No it’s not just the color which gives them their name, but it’s the milk-like poisonous fluid excretion released from them when they are stressed or threatened. They are native to Amazon rainforest and were first discovered in Brazil’s Maracana River. They are famously known as Amazon milk frog.
They are fairly large frogs, reaching up to 2.5- 4 inches. Females are startlingly larger than males. They are greyish in color blended with black banding. During their early stage of life, they have soft and supple skin, but with age they start developing bumpy texture and the grey color slowly metamorphoses to silvery white. Their mouths are tinted with blue, as if it’s chewing a mint; therefore they are also known as blue milk frogs. The milk excretion helps them deter predators and also help them to be hydrated.
They enjoy dwelling in slow moving waters and in vegetation high above streams. They love moisture and humid environment so much that their feet never touch solid ground; so, they are not so down-to-earth animal as they spend all their lives on trees.

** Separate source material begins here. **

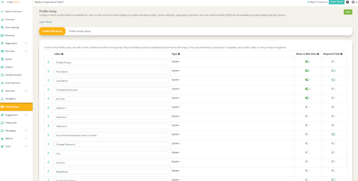
Task: Expand the Registration sidebar menu
Action: point(26,43)
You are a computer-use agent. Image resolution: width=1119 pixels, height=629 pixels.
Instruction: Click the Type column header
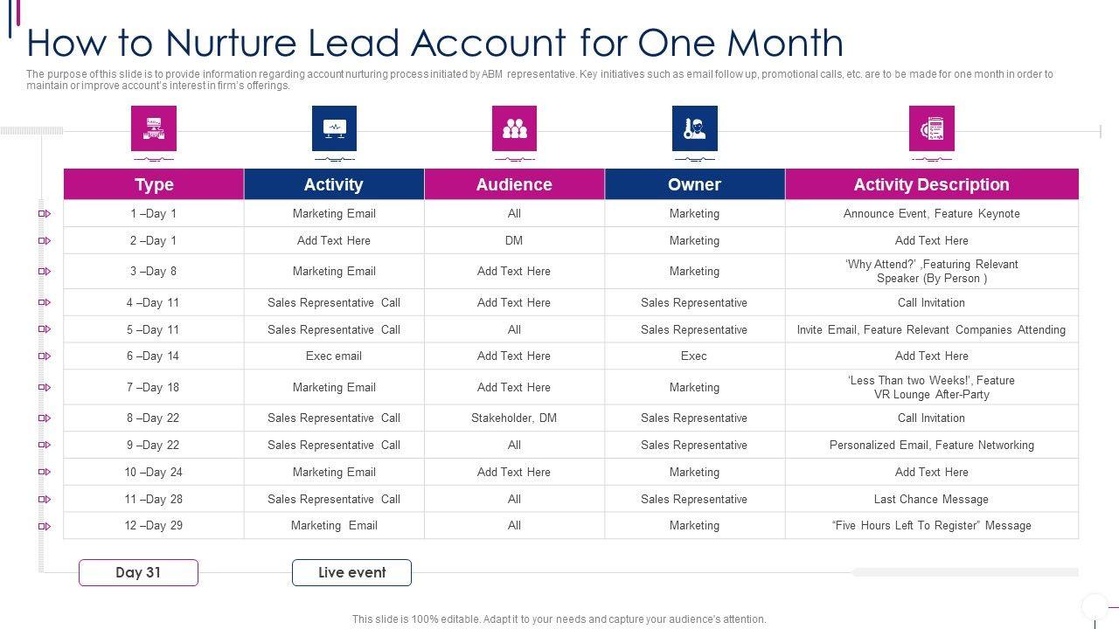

They are insectivorous and can swallow any small arthropod that comes in their way. Their lifespan is for about 25 years. They are a nocturnal animal, which means they are mostly active at night. They are known for their loud vocalization. With their long snouts, they push leaves and branches aside. During the day, they hide in confined places. The metamorphosis from tadpoles to juvenile takes 3 weeks’ time.
The Mating Story-
When they are in breeding conditions, the males develop nuptial pads underneath their thumbs. During the breeding season, they stick out from their water-filled tree holes and start calling for mates.
It all starts after sunset. This Amazonian tree frog begins to call until a female appears. He keeps calling, by giving over 4,000 calling notes in just a night. And, as soon a female gets attracted, they start their mating session. She deposits 3,000 eggs or more into his water-filled tree hole and the male then fertilizes the eggs. The eggs hatch in less than 24 hours. He needs to feed its hungry children, and there is very less feast for them around to eat other than detritus. What will the Milk frog do? He has more mouths to feed now. But, don’t pity him as the male frog has a great strategy for this.
He begins to call another female frog. But, with this female, he will not fertilize the eggs as soon as she deposits them, but instead it becomes food for his former mate’s tadpoles to feast upon.